Sum of Catalan numbers

Question

What is $C_1 +C_2 + C_3 +... + C_n$, where each $C_i$ is Catalan number? I want to know if we can bound this sum by some function of $n$. I am looking for an upper bound.
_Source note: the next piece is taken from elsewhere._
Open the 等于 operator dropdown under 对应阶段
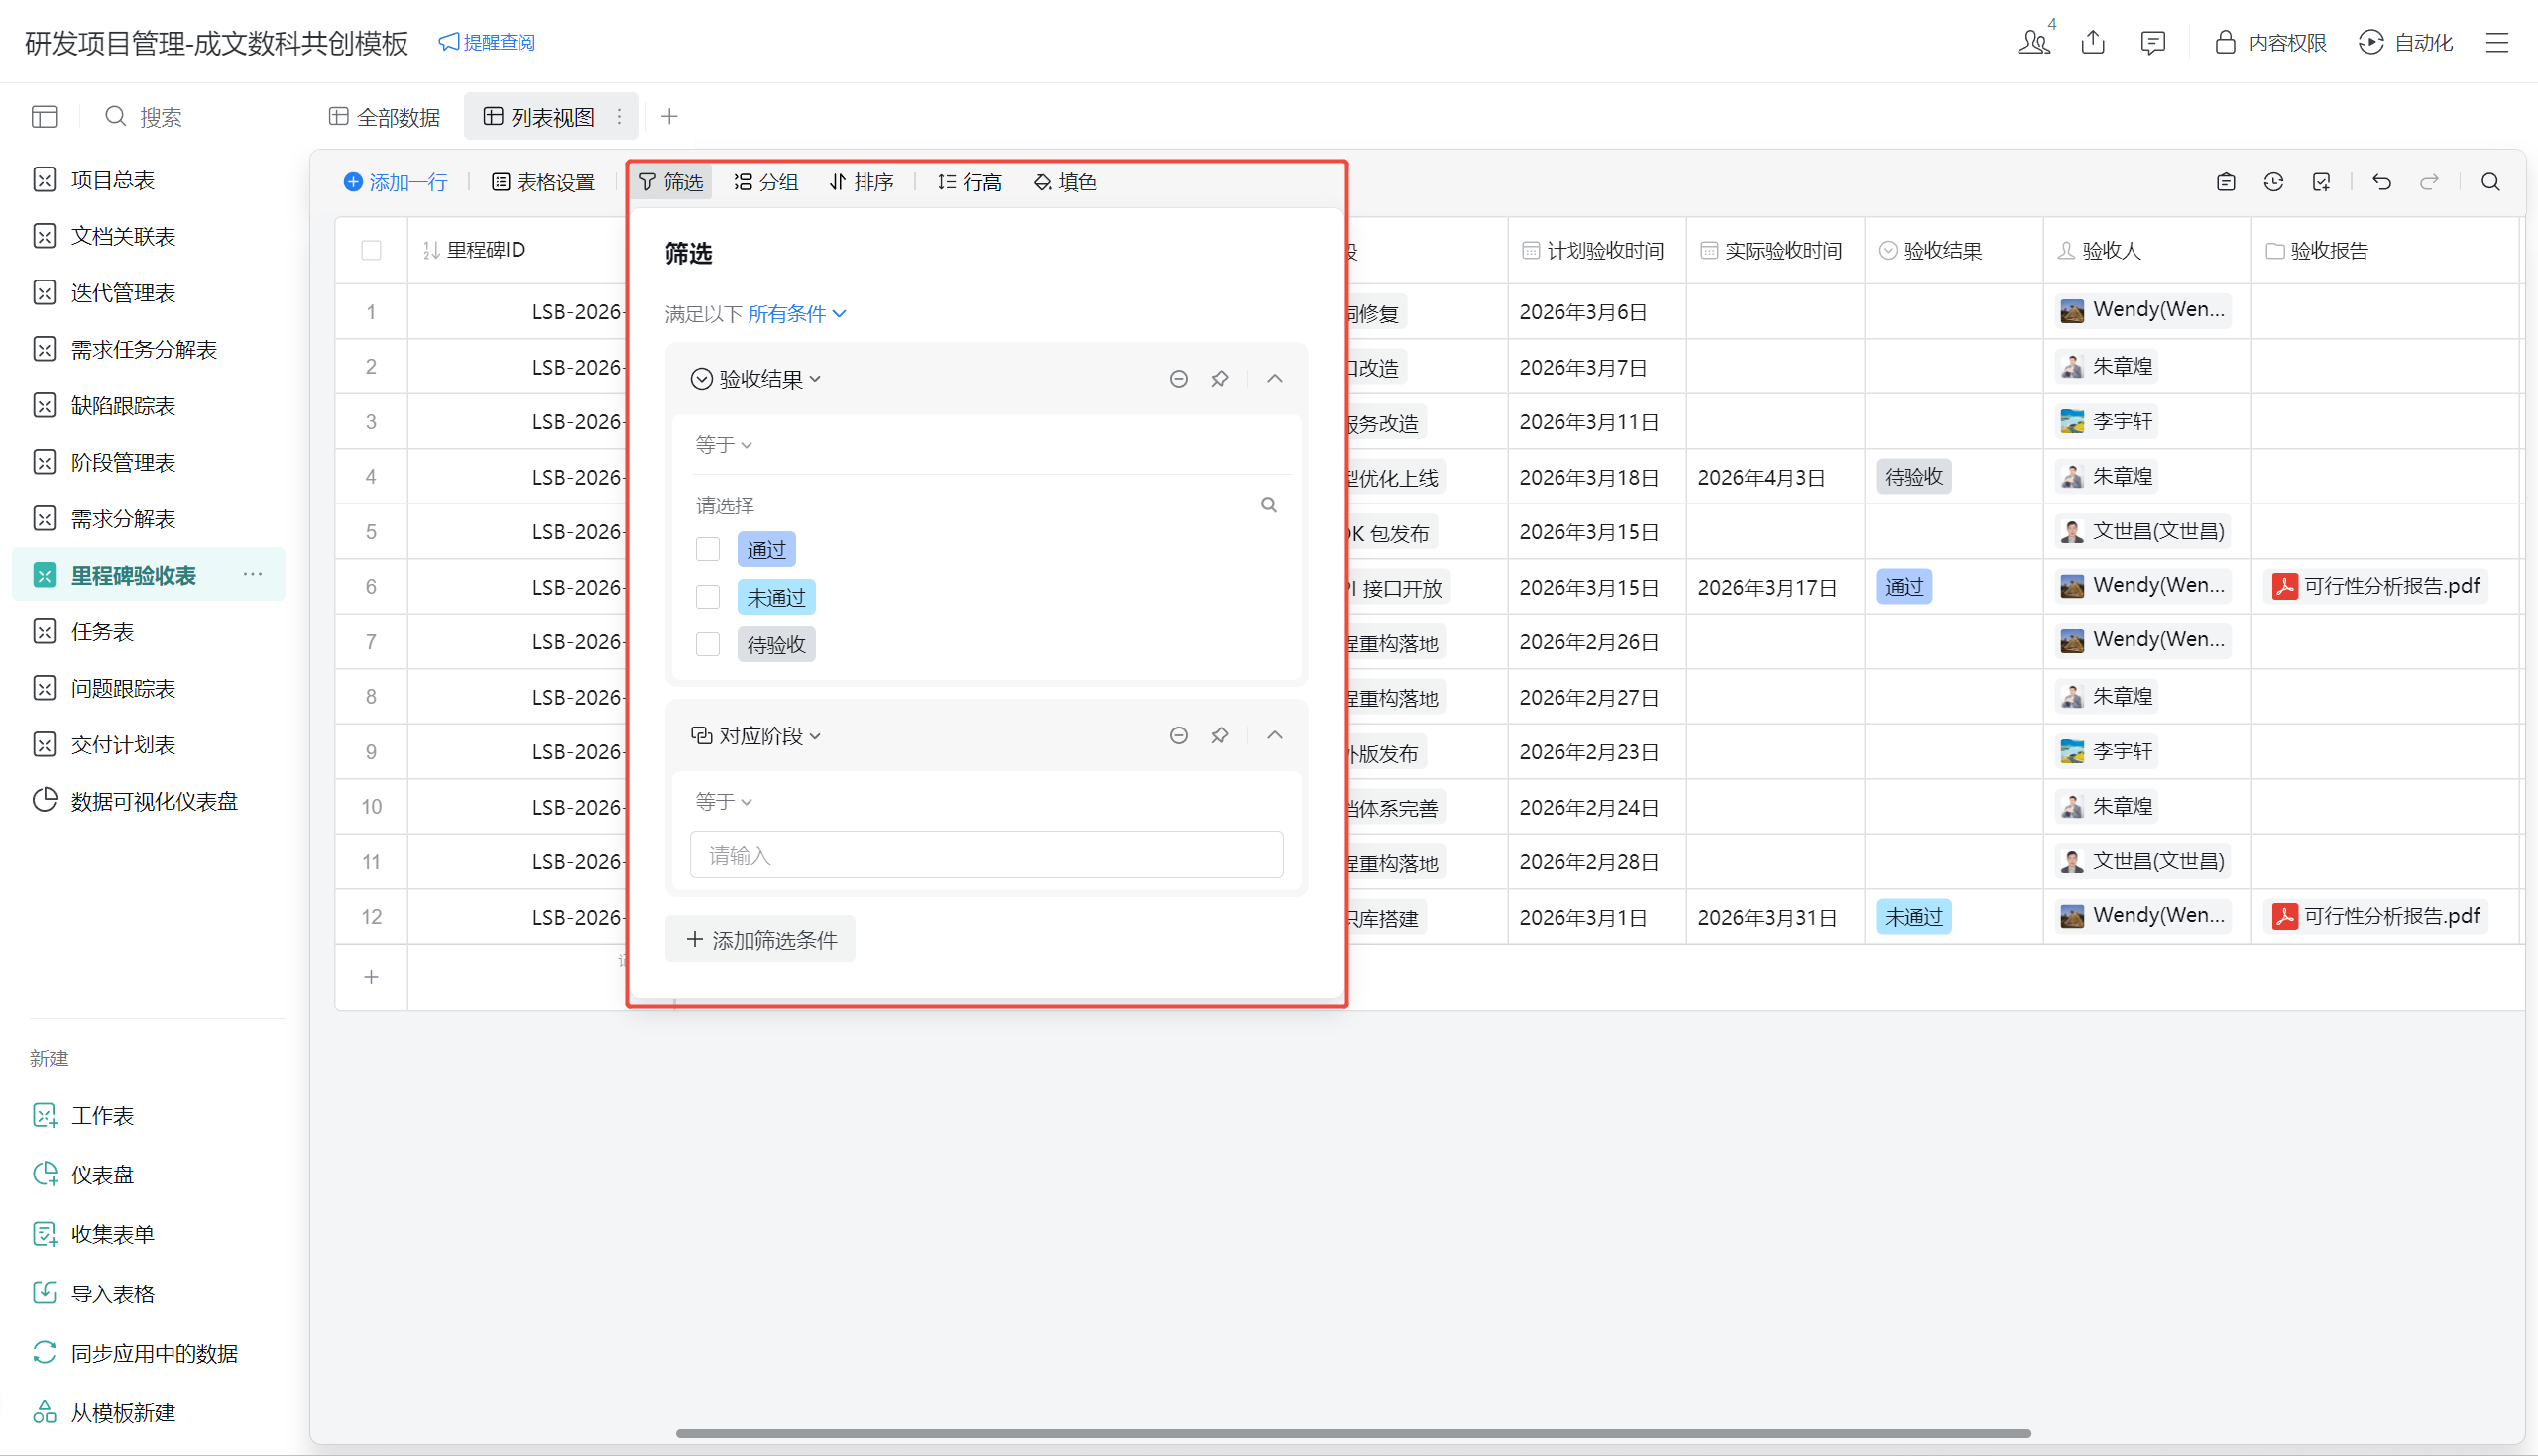Image resolution: width=2538 pixels, height=1456 pixels. (723, 802)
For sure it is less than $2^{2n}$. Can we say it is less than $2^{\log_2(2n)}=2n$?

Answer 1

By exploiting the integral representation of Catalan numbers: $$ C_n = \frac{1}{2\pi}\int_{0}^{4}x^n\sqrt{\frac{4-x}{x}}\,dx = \frac{2}{\pi}\int_{0}^{1}4^n x^n\sqrt{\frac{1-x}{x}}\,dx$$ we have: $$\begin{eqnarray*}S_N=\sum_{n=1}^{N}C_n &=& \frac{8}{\pi}\int_{0}^{1}\frac{1-4^N x^N}{1-4x}\sqrt{x(1-x)}\,dx.\end{eqnarray*}$$ By computing the derivative of the integrand function it is straightforward to check that $f_N(x)=\frac{1-4^N x^N}{1-4x}\sqrt{x(1-x)}$ attains its maximum near: $$ x = \frac{5N-1+\sqrt{9N^2-18N+1}}{8N}=1-\frac{1}{2N}-\frac{1}{6N^2}+O\left(\frac{1}{N^3}\right)$$ hence it is possible to approximate $S_N$ by computing the values of $f_N(x)$ and $f_N''(x)$ in the stationary point $x_N$, just like it is usual in the saddle point method. We have: $$ f_N(x)\leq\frac{4^N}{\sqrt{eN}} $$ $$ f_N''(x_N)=-\frac{4^{N+1}\sqrt{2}}{3\sqrt{e}}N^{3/2}\left(1+O\left(\frac{1}{\sqrt{N}}\right)\right)$$ hence:

$$\color{blue}{ S_N \leq \frac{20\cdot 4^N}{9\sqrt{e\pi}\,N^{3/2}}.}$$